- [YOUR TASK]: Show all lines from the records below in which the string "target" is present.

>>>>

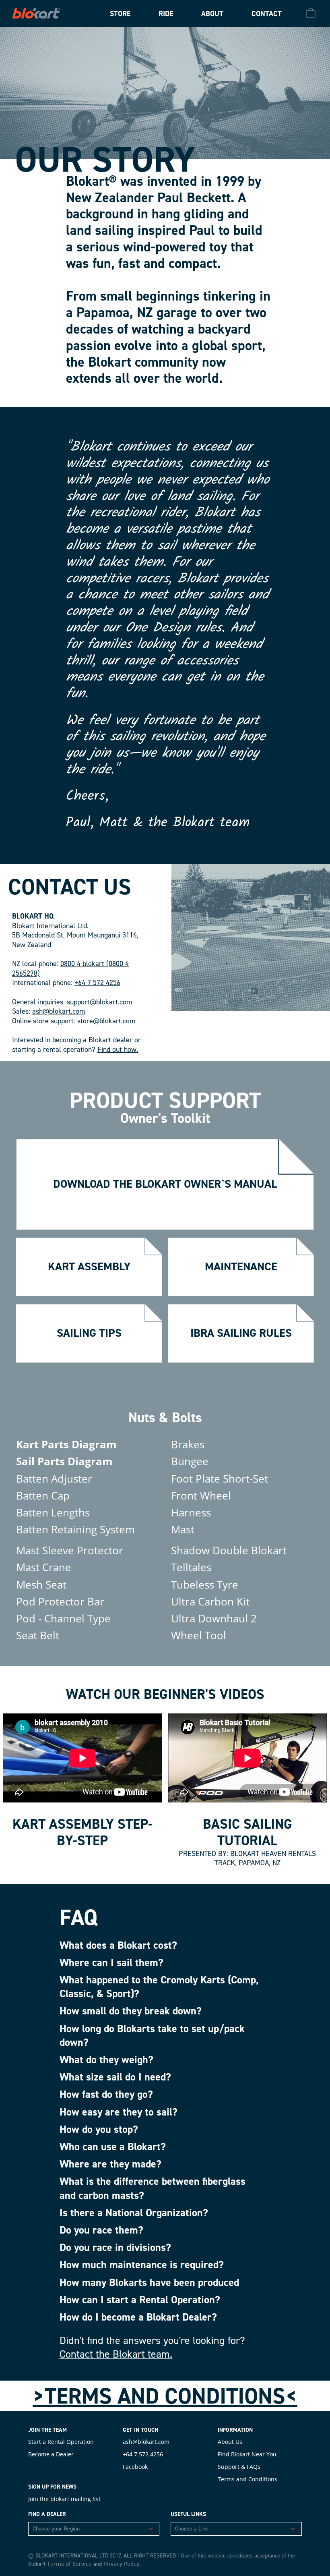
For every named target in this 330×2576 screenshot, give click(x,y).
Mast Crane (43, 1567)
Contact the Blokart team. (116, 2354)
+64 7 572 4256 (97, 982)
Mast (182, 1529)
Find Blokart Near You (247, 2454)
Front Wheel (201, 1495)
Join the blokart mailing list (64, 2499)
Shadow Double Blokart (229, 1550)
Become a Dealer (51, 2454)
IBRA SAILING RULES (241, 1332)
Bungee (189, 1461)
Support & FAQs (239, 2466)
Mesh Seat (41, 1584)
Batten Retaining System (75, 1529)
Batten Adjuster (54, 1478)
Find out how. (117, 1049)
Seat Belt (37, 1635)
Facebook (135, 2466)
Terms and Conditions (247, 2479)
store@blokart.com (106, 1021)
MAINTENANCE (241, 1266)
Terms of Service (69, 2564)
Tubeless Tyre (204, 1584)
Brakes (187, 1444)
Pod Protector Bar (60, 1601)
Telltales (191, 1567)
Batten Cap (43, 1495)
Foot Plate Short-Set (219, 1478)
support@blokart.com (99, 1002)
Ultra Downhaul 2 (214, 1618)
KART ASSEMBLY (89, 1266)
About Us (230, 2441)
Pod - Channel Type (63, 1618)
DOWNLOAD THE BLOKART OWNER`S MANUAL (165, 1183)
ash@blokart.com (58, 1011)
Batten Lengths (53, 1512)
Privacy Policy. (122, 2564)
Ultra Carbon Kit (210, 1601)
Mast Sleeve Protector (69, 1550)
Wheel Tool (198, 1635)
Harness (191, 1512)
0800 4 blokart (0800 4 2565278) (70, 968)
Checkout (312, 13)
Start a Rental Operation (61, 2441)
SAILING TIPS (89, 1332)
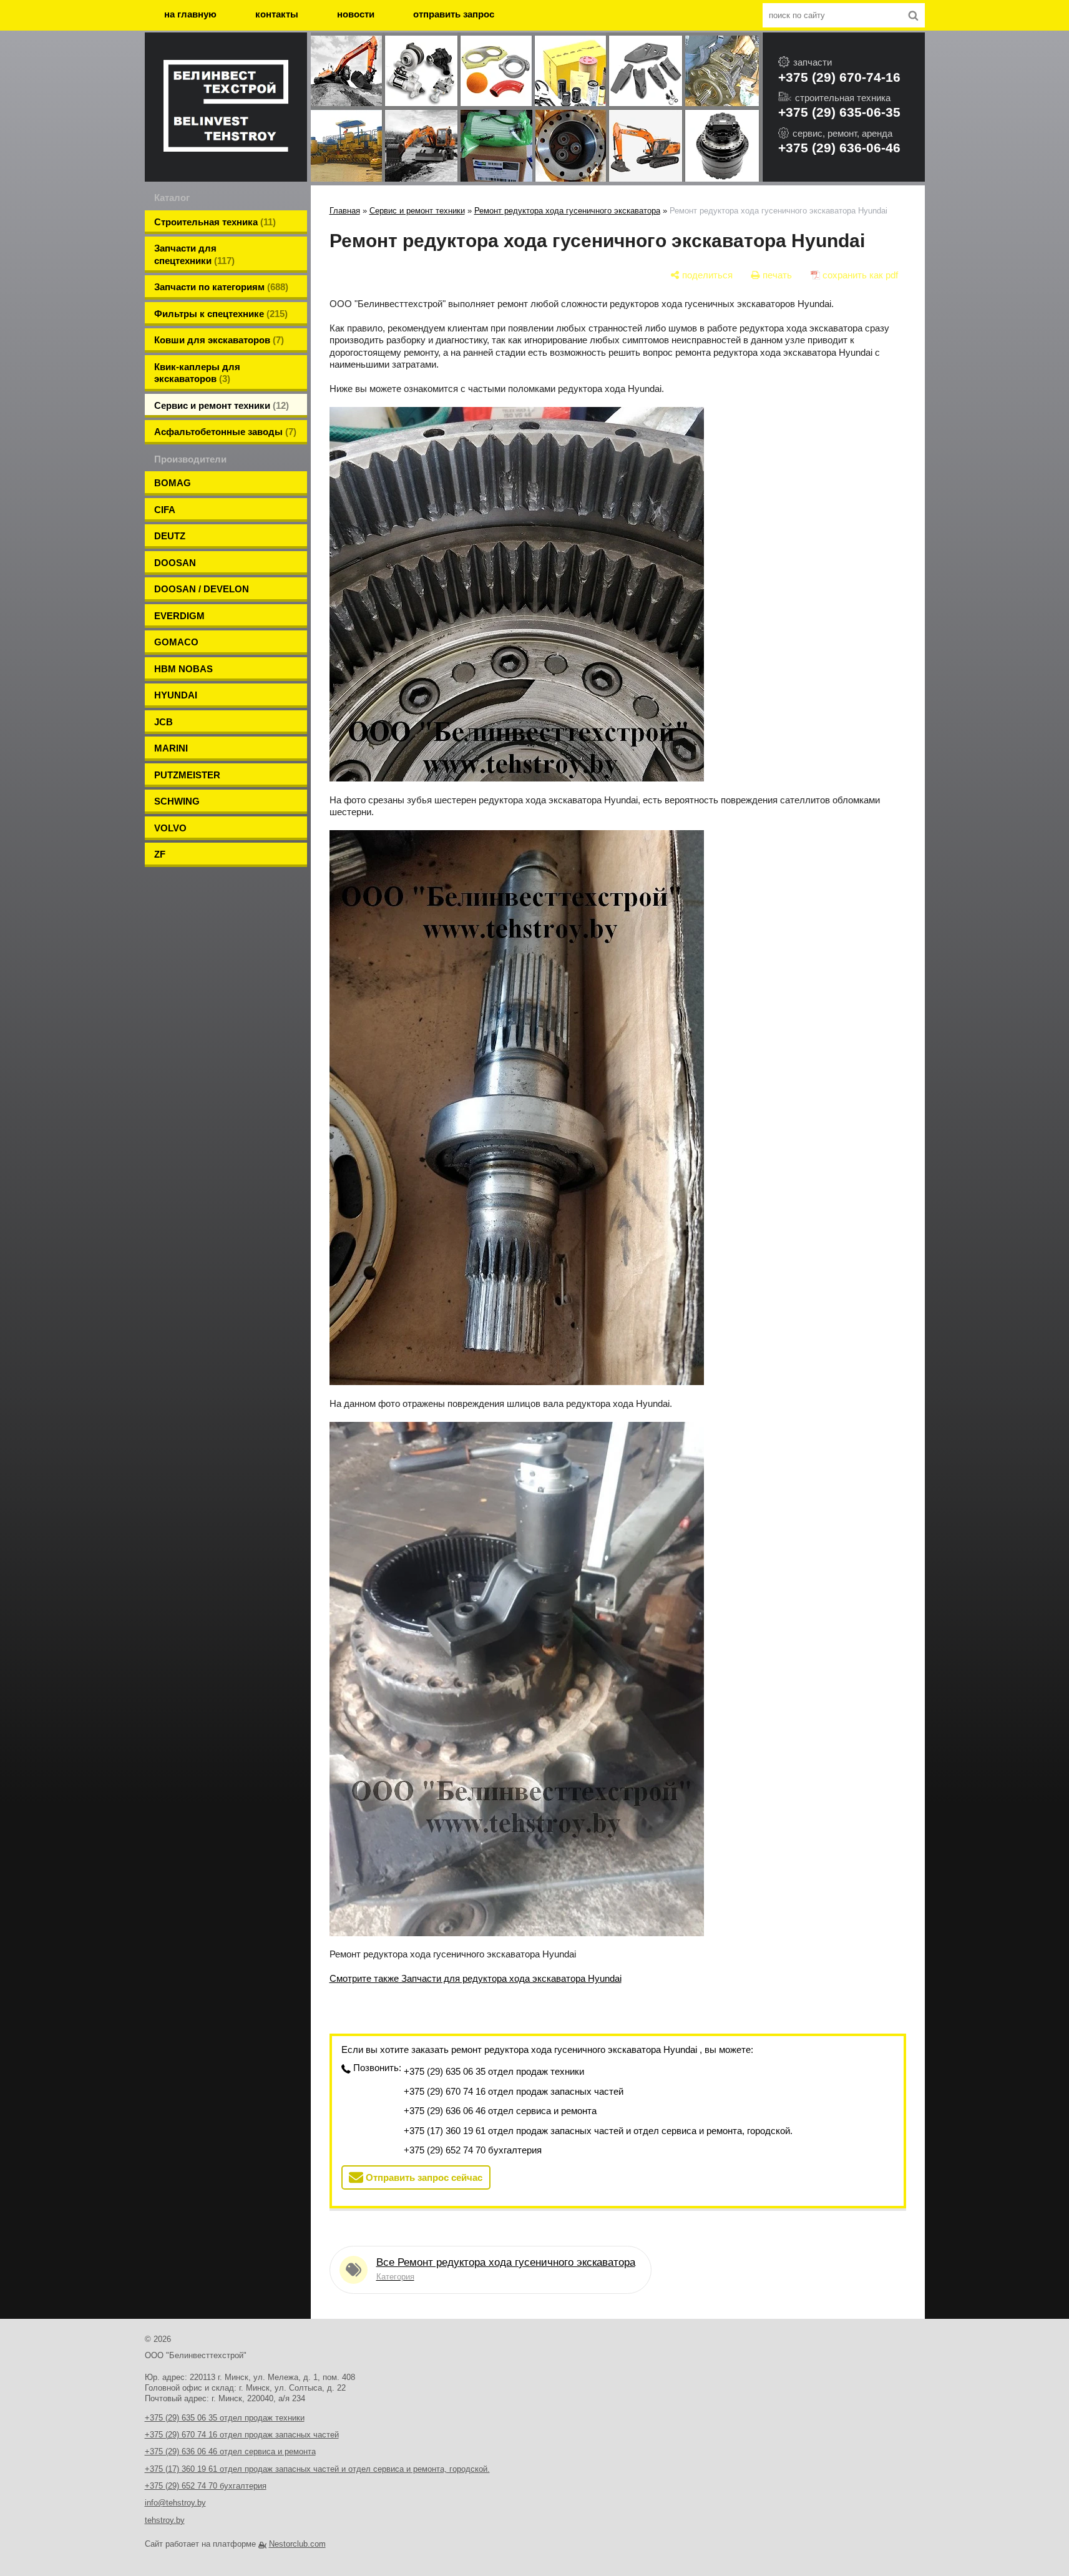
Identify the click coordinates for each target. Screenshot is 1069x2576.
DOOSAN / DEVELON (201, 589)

<<<<
>>>>

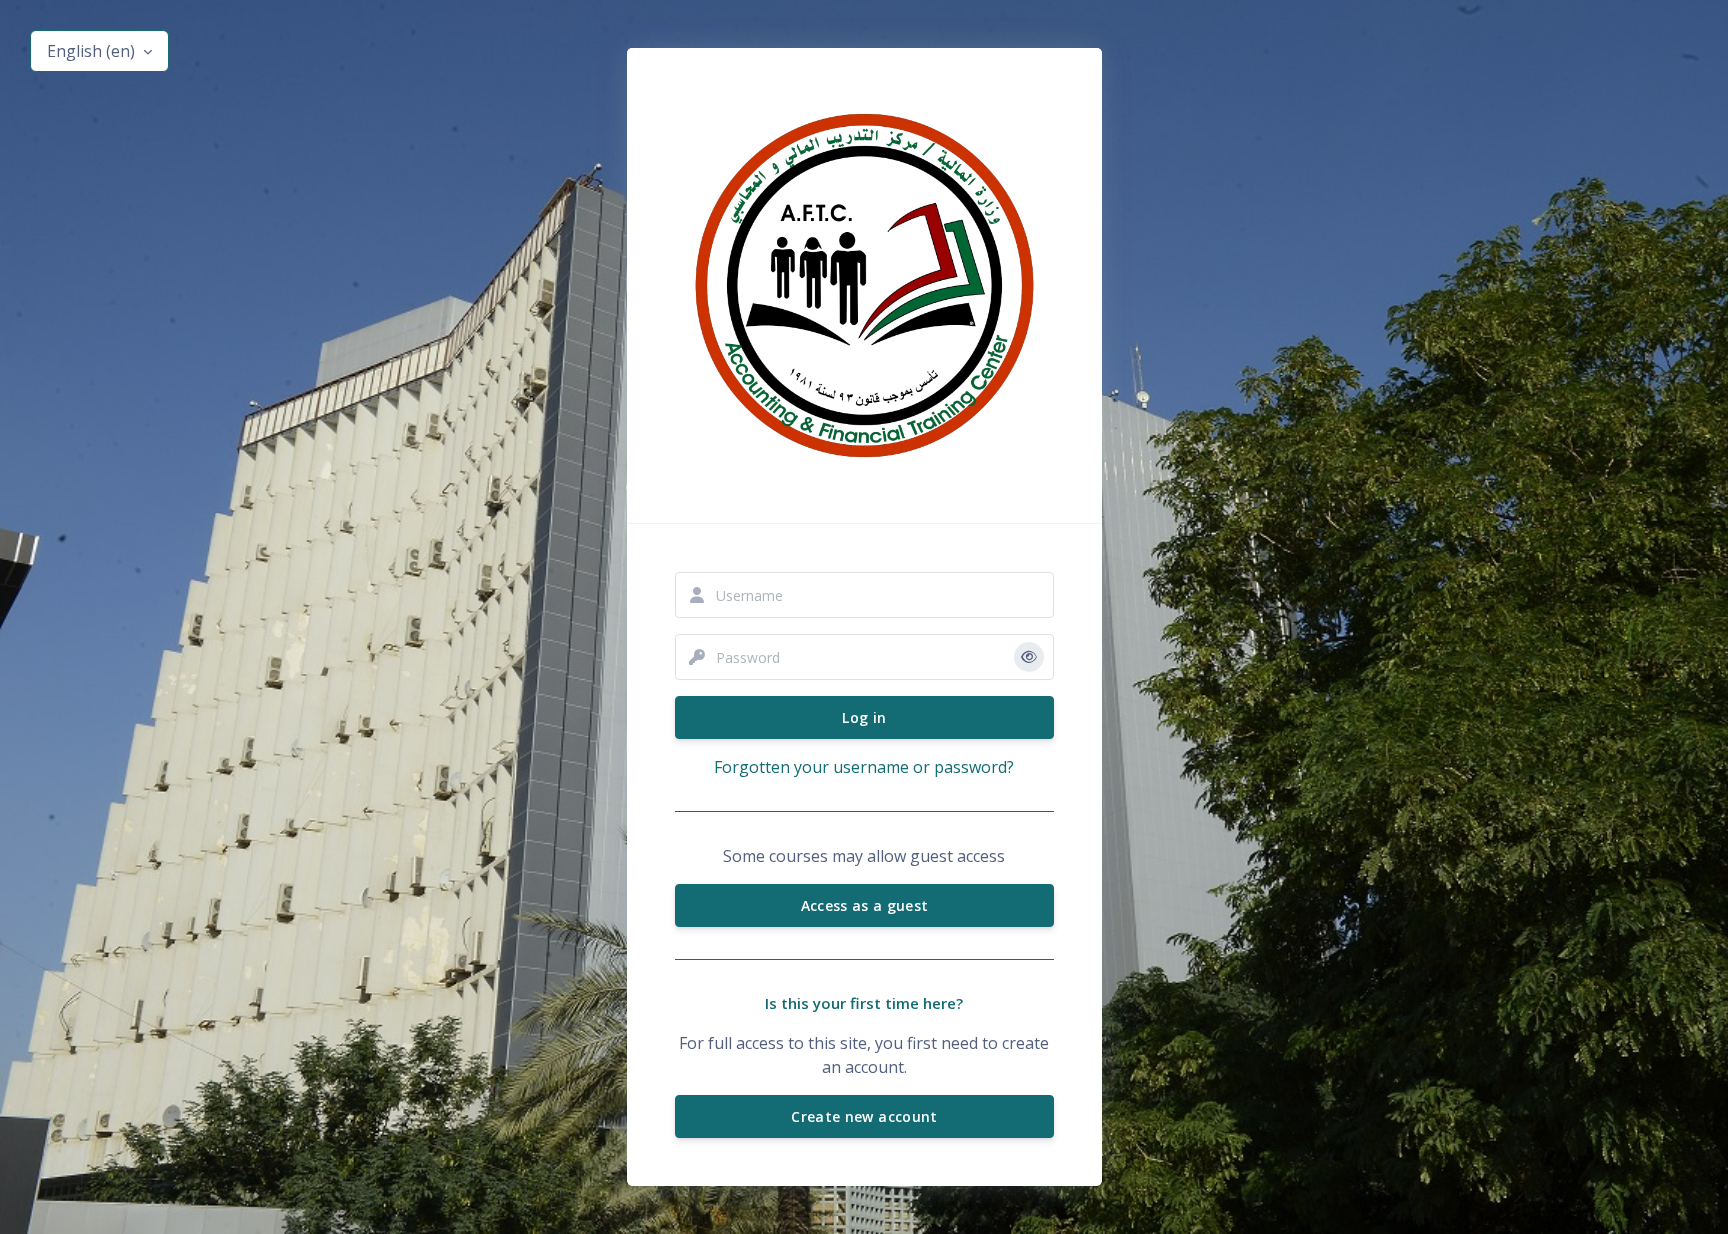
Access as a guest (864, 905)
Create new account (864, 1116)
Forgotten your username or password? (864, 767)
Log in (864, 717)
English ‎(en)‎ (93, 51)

<<<<

- [EXERCISE RESULT]:
For every named target in this 330×2576 screenshot, give click(x,y).
Identify the click coordinates for each target. Screenshot is 1069x2576.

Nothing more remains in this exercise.